Giallo : Quand l’érotisme rencontre un suspense sanglant

Le cinéma italien des années 1960 à 1980 a engendré un genre unique et audacieux : le Giallo. À la croisée du policier, de l’horreur et de l’érotisme, le Giallo a laissé une empreinte indélébile pendant l’âge d’or du cinéma italien. Des scènes de meurtres excessivement sanglantes, des tueurs aux gants noirs et des femmes dont la peau nue devient le théâtre de tragédies, sont les éléments caractéristiques de ce genre captivant. Plongeons ainsi dans cet univers si singulier.

Tout commence dans les années 1920, non pas à l’écran, mais au sein d’une collection littéraire italienne, chez Mondadori, intitulée Libri Gialli. Reconnaissable à sa couverture jaune, cette collection a marqué le paysage éditorial italien, associant le terme « Giallo » au roman policier. Avec des détectives aux enquêtes complexes, ces histoires ont rapidement conquis le public, avant même des auteurs étrangers tels qu’Agatha Christie.
Ce sont quelques décennies plus tard, dans les années 60, que le genre connaîtra un renouveau sur grand écran. Son premier représentant : Mario Bava. Déjà reconnu pour ses films d’horreur gothique, il est l’un des pionniers à explorer le genre au cinéma. En 1963, il réalise La Fille qui en savait trop, faisant directement référence au classique d’Hitchcock, L’Homme qui en savait trop (1956). L’intrigue suit une jeune femme en vacances à Rome, devenue témoin d’un meurtre brutal à l’arme blanche, poursuivie par un mystérieux assassin.

Les éléments fondamentaux du Giallo commencent à prendre forme, mais c’est avec son film, Six Femmes pour l’assassin (1964), que l’esthétique visuelle distinctive du genre émerge pleinement. L’utilisation de la couleur, en particulier le rouge, symbolisant la pulsion sexuelle et le noir la pulsion de mort, devient un élément clé. Bava va au-delà des limites conventionnelles, influençant tous les aspects du cinéma, de la lumière aux cadrages, créant
une proposition visuelle et sonore plongeant le spectateur dans une expérience quasi expérimentale.

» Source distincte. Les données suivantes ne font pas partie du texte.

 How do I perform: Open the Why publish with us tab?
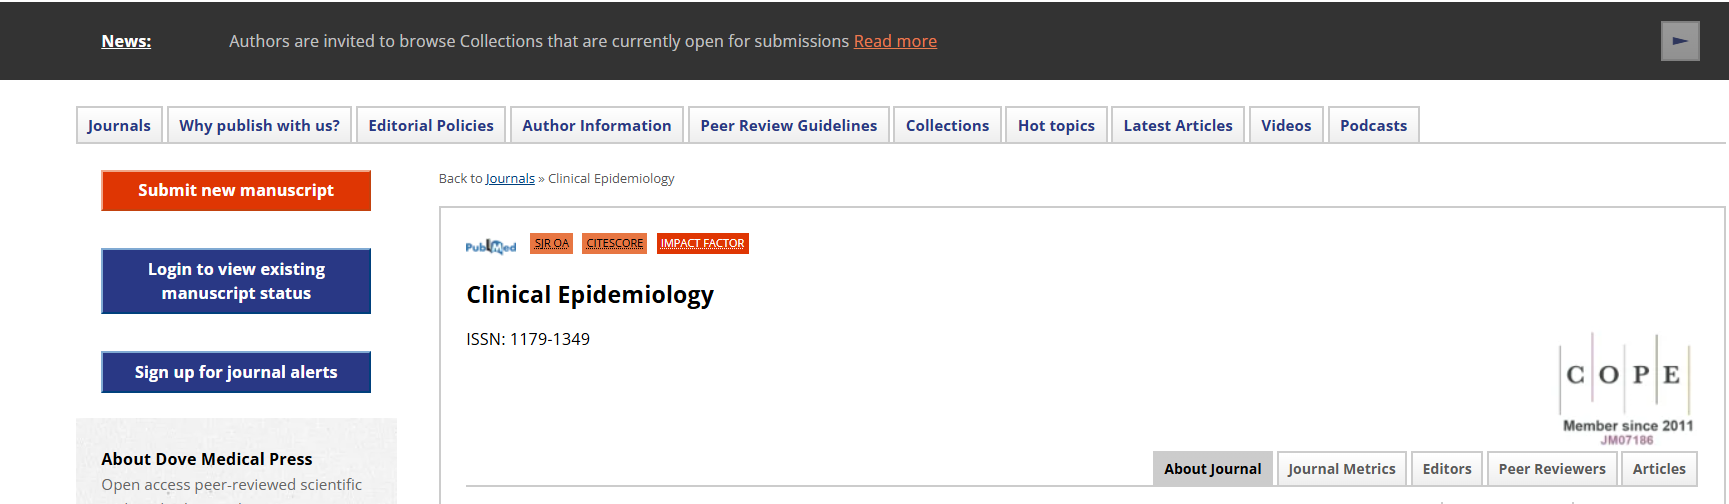pos(259,125)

Aussi, jusqu’au milieu des années 1970, le Giallo connaît une période prolifique, produisant près d’une dizaine de films par an. Des réalisateurs tels que Romolo Guerrieri, Luciano Ercoli et Umberto Lenzi contribueront à cette vague créative. Néanmoins, c’est Dario Argento, disciple de Bava, qui amplifiera cette révolution. Sa trilogie légendaire – L’Oiseau au plumage de cristal (1970), Le Chat à neuf queues (1971), et Quatre mouches de velours gris (1971) – redéfinit le Giallo. Argento hisse le genre à des sommets avec des mises en scène très graphiques, une exploration de la psyché humaine, le tout enveloppé dans une bande sonore à la fois onirique et perverse, élaborée par Ennio Morricone. Le Giallo n’est pas simplement un genre, c’est une expérience cinématographique immersive où le
mystère se mêle à l’érotisme, où chaque scène est une invitation à l’inconnu. Il reste important de souligner que le côté érotique du Giallo ne se limite pas exclusivement à du divertissement lubrique et sanglant. Dans cette danse complexe entre la violence et la sexualité, le Giallo défie les normes avec une sensualité provocante, faisant de chaque intrigue une exploration captivante des désirs interdits.

Le point culminant du Giallo survient alors en 1977 avec Suspiria. Le film se révèle d’une certaine perfection esthétique. Des lumières hypnotiques, des cadrages impeccables et un montage minutieux créent une atmosphère fascinante voire, terrifiante. Également soutenu par une bande son géniale, façonnée par le groupe Goblin, qui nous livre ici des séquences musicales psychédéliques pleines de prémonition angoissante.

Mais la fin des années 1970 marque le déclin du genre. Argento commence à se répéter, et les films perdent en vigueur. Néanmoins, près de quarante ans plus tard, quelques cinéastes tels que Nicolas Winding Refn avec Only God Forgives (2013) témoignent de cette influence persistante. Ces films revisitent la grande fantasmagorie visuelle du genre, renouant avec cette tradition cinématographique.

Ainsi, même si le Giallo semble avoir trouvé sa conclusion dans les années 1970, son influence persiste comme une ombre intrigante dans l’histoire du cinéma. Une conclusion qui n’est pas une fin, mais plutôt le prologue d’une possible résurgence, où le Giallo pourrait à nouveau envoûter les amateurs de cinéma.